Several other major firms have signed deals to adopt new AI products just in the past few months — a remarkable pace for a profession that was slow to abandon the fax machine.
"This is an arms race, and you don't want to be the last law firm with these tools," Daniel Tobey, chair of DLA Piper's AI practice, said of AI products. "It's very easy to become a dinosaur these days."
DLA Piper is one of several large firms that has said it will use a new AI tool from legal research company Casetext, one of a growing number of established legal technology companies that have rushed to roll out generative AI-powered tools.
Casetext in March released its AI legal assistant product, CoCounsel, which uses GPT-4 to speed up tasks like legal research, contract analysis and document review.
Law firms Orrick, Herrington & Sutcliffe, which has about 1,150 lawyers, and Fisher Phillips, with more than 500 lawyers, are also using CoCounsel.
Some firms are developing capabilities in-house.
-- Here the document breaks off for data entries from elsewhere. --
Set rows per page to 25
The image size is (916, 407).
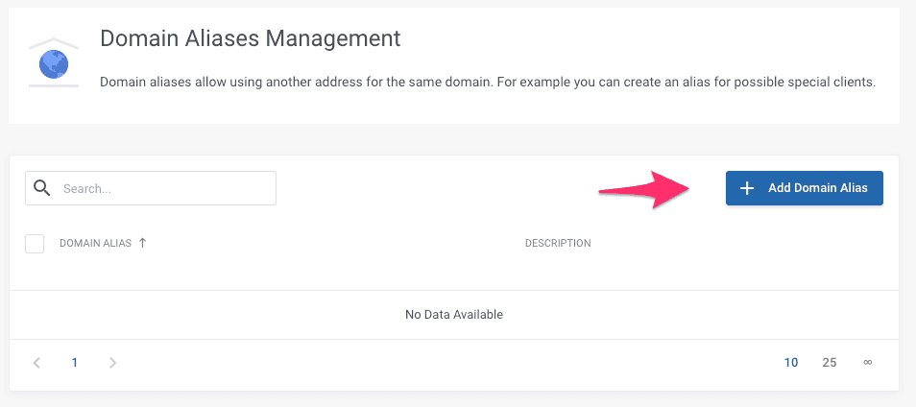(830, 363)
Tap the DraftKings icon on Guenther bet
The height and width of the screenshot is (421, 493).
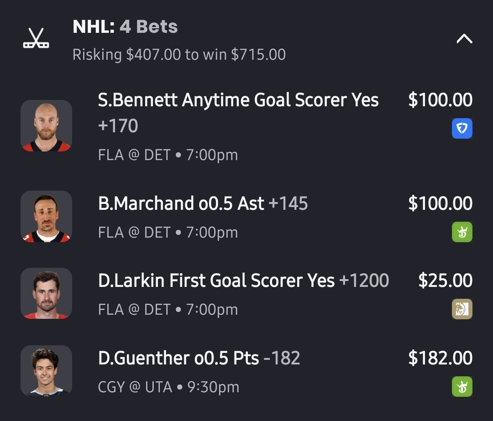tap(462, 386)

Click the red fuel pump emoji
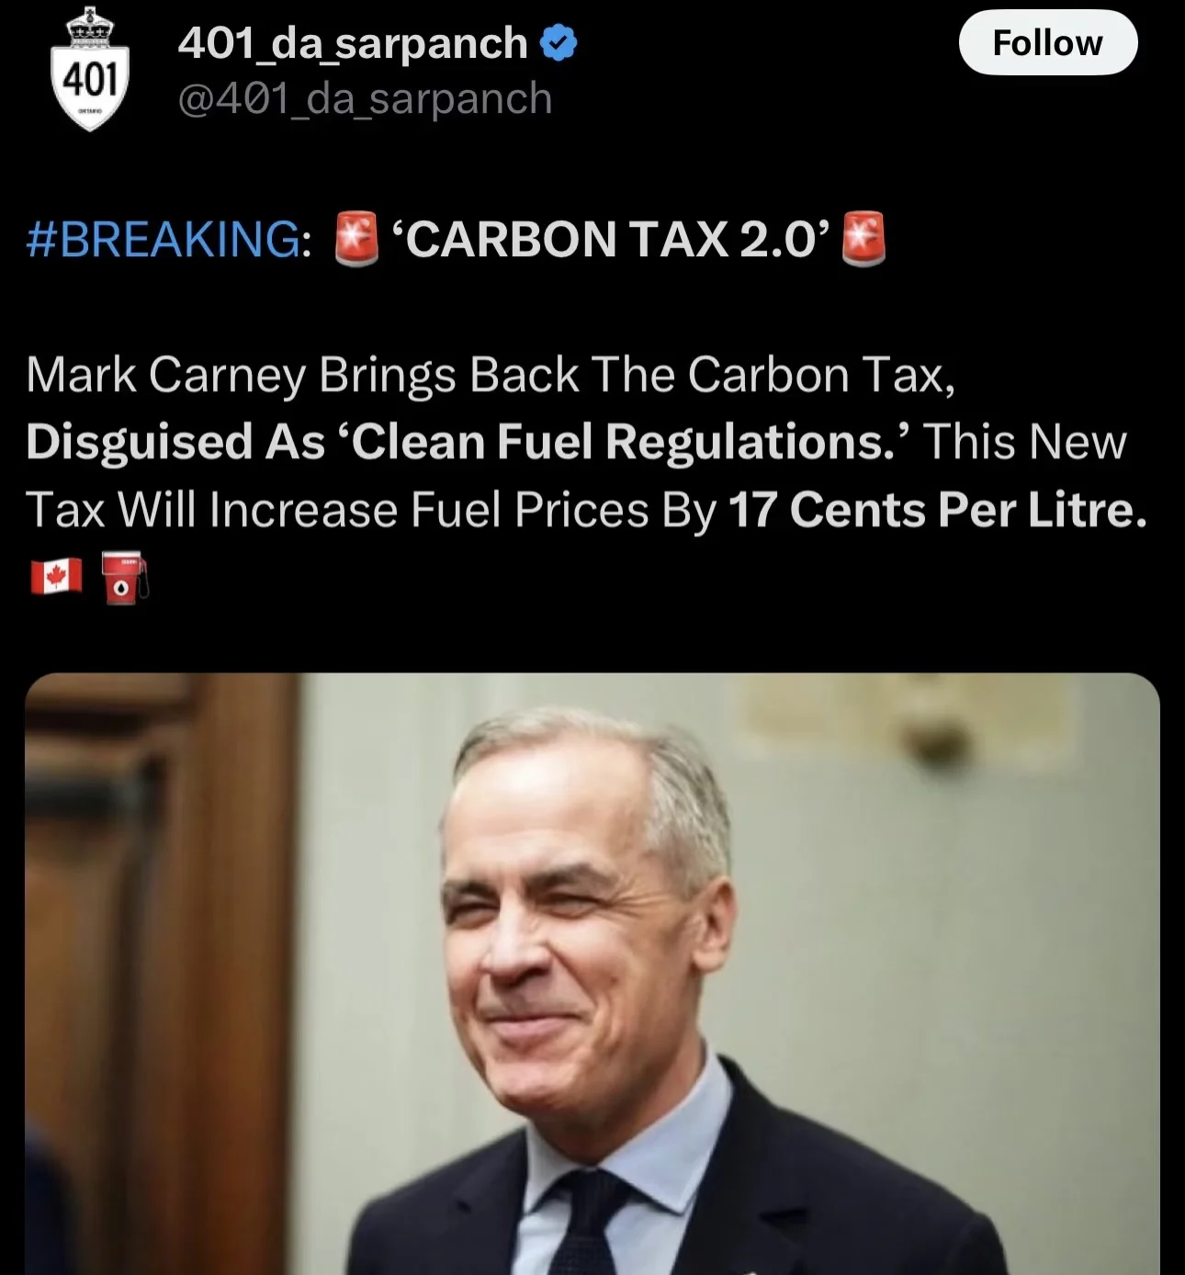tap(124, 578)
Holland & Knight is creating an AI tool that it hopes will help lawyers review and modify credit agreements, partner Josias Dewey said.
Baker McKenzie has been baking large language models into existing services on a client-by-client "pilot" basis, according to Danielle Benecke, head of the firm's machine learning practice.
Even law firms that are early adopters of AI are quick to say that testing and guardrails are needed to protect confidential client data and avoid errors, however, and others are still evaluating how and whether to use the technology.
"We're being cautious and thoughtful, but with the recognition that we expect it to be a big deal, and that we will use it," said David Cunningham, chief innovation officer at Reed Smith.